2. low cost. The timegettime function needs to be linked to the multi-media library winmm. the Lib and queryperformance * functions are supported by hardware (although I have not seen any machines that are not supported) and the kernel library according to msdn instructions, therefore, both of them can only be used on the Windows platform (for precise timing on the DOS platform, refer to the graphic program developer Guide, which provides detailed instructions on the control timer 8253 ). However, the rdtsc command is a CPU command, which is supported by any machine above the Pentium on the i386 platform, or even without platform restrictions (I believe that the i386 UNIX and Linux methods are also applicable, but there is no conditional test), and the function call overhead is the smallest.

3. There is a direct rate relationship with the CPU clock speed.
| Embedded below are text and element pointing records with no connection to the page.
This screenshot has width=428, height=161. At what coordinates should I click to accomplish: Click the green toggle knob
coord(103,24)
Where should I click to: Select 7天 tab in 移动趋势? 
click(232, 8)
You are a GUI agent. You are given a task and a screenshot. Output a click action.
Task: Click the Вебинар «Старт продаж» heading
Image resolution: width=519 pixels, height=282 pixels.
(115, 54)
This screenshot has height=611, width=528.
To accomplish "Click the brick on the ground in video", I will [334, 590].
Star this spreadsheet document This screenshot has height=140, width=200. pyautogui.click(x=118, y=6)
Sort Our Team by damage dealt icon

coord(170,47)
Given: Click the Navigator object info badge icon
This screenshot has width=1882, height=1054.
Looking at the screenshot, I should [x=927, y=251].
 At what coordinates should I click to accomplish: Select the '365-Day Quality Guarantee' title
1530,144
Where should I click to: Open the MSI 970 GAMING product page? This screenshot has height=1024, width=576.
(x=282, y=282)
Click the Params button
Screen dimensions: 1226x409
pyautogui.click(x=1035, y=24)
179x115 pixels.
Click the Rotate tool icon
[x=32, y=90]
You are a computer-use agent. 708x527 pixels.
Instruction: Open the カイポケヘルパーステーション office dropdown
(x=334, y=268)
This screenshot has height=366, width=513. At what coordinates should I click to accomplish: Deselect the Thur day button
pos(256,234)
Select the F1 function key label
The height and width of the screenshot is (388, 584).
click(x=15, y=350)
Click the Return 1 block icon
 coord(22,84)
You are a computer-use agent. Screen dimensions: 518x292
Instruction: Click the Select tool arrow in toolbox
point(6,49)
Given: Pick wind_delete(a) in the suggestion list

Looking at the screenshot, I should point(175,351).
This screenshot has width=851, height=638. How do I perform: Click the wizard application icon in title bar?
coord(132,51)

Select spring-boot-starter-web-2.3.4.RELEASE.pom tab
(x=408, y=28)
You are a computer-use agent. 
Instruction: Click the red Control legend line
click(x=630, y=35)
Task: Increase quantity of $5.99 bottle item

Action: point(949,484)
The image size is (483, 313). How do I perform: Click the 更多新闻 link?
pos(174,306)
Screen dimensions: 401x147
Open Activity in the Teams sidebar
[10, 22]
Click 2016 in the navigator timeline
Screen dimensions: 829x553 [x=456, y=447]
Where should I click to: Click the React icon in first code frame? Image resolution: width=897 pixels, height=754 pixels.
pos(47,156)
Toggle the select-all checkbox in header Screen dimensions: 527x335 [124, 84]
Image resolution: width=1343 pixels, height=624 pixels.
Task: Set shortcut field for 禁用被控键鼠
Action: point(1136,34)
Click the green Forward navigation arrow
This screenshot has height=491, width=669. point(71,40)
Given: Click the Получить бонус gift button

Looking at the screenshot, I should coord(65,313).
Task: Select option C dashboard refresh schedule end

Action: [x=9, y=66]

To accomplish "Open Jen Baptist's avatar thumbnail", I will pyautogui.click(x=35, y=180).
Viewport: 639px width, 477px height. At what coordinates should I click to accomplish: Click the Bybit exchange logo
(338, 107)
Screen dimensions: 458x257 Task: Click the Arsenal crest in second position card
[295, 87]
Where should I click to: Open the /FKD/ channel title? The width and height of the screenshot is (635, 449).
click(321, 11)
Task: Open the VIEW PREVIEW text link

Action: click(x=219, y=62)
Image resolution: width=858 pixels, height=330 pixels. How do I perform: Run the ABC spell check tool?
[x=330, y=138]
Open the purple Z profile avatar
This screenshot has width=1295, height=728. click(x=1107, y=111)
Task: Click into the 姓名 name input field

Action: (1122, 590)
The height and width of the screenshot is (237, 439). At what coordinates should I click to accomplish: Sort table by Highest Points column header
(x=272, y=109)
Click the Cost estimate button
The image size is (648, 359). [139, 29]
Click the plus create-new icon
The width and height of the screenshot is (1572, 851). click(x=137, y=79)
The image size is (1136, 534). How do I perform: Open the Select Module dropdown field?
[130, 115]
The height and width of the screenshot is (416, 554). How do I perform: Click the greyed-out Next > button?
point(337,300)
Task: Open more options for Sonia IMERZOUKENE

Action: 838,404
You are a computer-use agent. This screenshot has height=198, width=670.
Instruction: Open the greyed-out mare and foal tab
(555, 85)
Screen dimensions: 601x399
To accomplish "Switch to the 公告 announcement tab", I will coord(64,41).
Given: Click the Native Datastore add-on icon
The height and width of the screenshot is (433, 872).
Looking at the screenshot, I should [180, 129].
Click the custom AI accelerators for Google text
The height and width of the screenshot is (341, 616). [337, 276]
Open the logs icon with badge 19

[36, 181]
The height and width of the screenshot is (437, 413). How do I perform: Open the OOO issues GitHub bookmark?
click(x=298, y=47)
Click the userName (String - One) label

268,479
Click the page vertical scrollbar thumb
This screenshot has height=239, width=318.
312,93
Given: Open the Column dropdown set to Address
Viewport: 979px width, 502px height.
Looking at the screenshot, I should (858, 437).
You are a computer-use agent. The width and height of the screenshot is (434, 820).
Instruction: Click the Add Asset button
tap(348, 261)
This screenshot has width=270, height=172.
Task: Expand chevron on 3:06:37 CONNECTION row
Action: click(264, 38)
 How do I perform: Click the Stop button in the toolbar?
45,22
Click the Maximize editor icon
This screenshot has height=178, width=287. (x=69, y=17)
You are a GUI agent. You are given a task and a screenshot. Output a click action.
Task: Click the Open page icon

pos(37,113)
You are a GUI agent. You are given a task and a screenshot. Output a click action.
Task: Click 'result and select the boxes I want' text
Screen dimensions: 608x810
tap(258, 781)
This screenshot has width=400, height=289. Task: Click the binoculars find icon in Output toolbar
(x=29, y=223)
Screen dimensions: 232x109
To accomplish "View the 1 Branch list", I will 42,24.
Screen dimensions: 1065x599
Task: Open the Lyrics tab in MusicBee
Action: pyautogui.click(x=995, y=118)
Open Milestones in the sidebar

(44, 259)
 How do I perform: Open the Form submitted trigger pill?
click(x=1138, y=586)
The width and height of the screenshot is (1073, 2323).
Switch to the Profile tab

One count is equivalent to 1/second (CPU clock speed Hz), so that as long as you know the CPU clock speed, you can directly calculate the time. This is different from queryperformancecount. The latter must use queryperformancefrequency to obtain the number of times the current counter is counted per second before it can be converted to time.

The disadvantage of this method is:

1. Most of the existing C/C ++ compilers do not directly support the use of rdtsc commands. You need to program the code by embedding the machine code directly, which is troublesome.

2. High Data jitter. In fact, accuracy and stability are always a conflict for any measurement method. If low-precision timegettime is used for timing, the results are basically the same each time. The rdtsc command has different results each time, with hundreds or even thousands of gaps. This is a contradiction inherent in this method of high precision.

We can use the following formula to calculate the maximum length of timing in this method:

Number of seconds since CPU power-on = number of cycles read by rdtsc/CPU clock speed (HZ)

The maximum number that a 64-bit unsigned integer can express is 1.8 × 10 ^ 19. On my celon 800, it can be timed around (the book says it can be timed on a MHz Pentium in, I don't know how this number is obtained, but it is different from my calculations ). In any case, we don't have to worry about overflow.

The following is a few small examples, which briefly compares the usage and accuracy of the three timing methods.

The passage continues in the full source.